TW: We were hoping that we would have been able to tour Mila in the UK, but I'm afraid Covid-19 had other plans. As a matter of course, all titles are sent for review to all the main reviewers and journals but at present there appears to be a log-jam and consequently we have not been been successful in getting Eternal Traffic the publicity it undoubtedly deserves.
What do British readers gravitate toward?
TW: This is a very interesting question because of the swings in fashion. The older generation still holds great store by the classics and with well-translated verse as well as the more traditional English poetry. The younger generation appears to gravitate towards their peers writing in English with an emphasis on the more exotic end of the market. I believe this has a lot to do with the present political situation in the UK, with our government's negative attitude towards Europe and also with the current debate on the historical effects of Britain's colonial past.
Consequently it does appear that less interest is paid to poetry in translation than to translated fiction. There are, I'm sure, some good reasons for this, not least that poetry is linguistically more complicated to translate and to be understood in its target language. But times change and sooner or later poetry will again realise its vital place within our culture.

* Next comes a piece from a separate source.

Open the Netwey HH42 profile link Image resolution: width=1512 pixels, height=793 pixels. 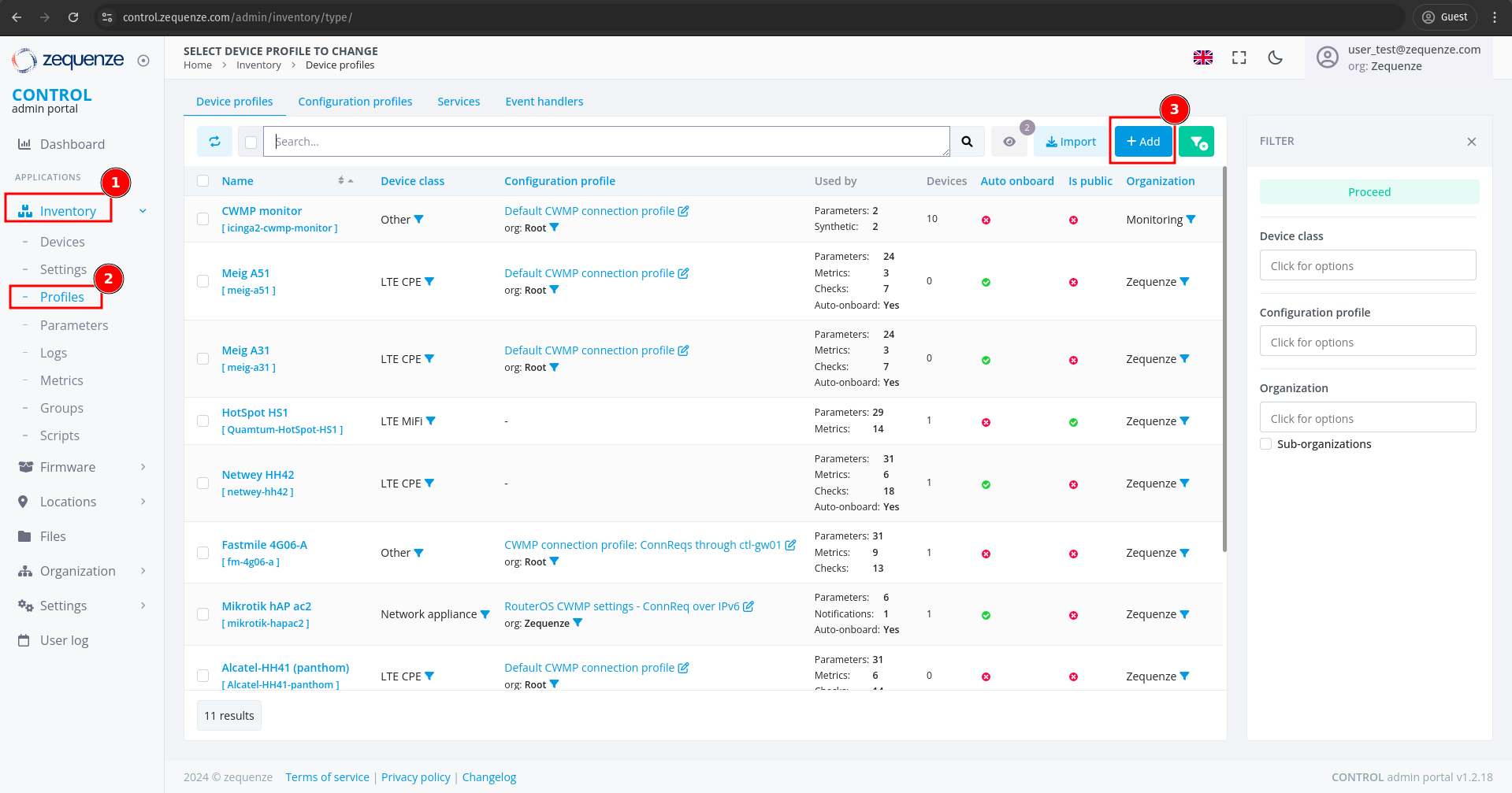[x=258, y=475]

What does Arc Publications gravitate toward? How do you choose your authors and how many books do you publish annually?
TW: We publish 15-16 new titles annually, of which up to 60% are translations, 27% are poets from UK and Ireland and 13% are poets resident elsewhere in the world but have English as their first language.
We do tend to gravitate towards translations and this is mainly historic. We published our fist translated text in 1974 and have, with one or two exceptions, produced bilingual texts ever since. Consequently a lot of our authors are presented to us by their translators. The English-speaking authors are either recommended by our editors or just send in unsolicited manuscripts. Occasionally we will make enquiries at performances (in any language) where we have been attracted by political, social or environmental content of the poetry, or compelling delivery.
Would you be able to compare Mila Haugová to any British poets?
To compare Mila with a British poet is very difficult. The effectiveness of Mila is her uniqueness which, even when translated, shines through in spite of cultural differences. Certainly the poets who wouldn't fight shy of tackling subjects in a similar fashion to Mila are mostly women. So I shall confine my choice to two female poets, Jackie Wills (UK) and Eva Kilpi (Finland). Both come as close to Mila as one could expect in their fluency and use of language, and above all, their authenticity.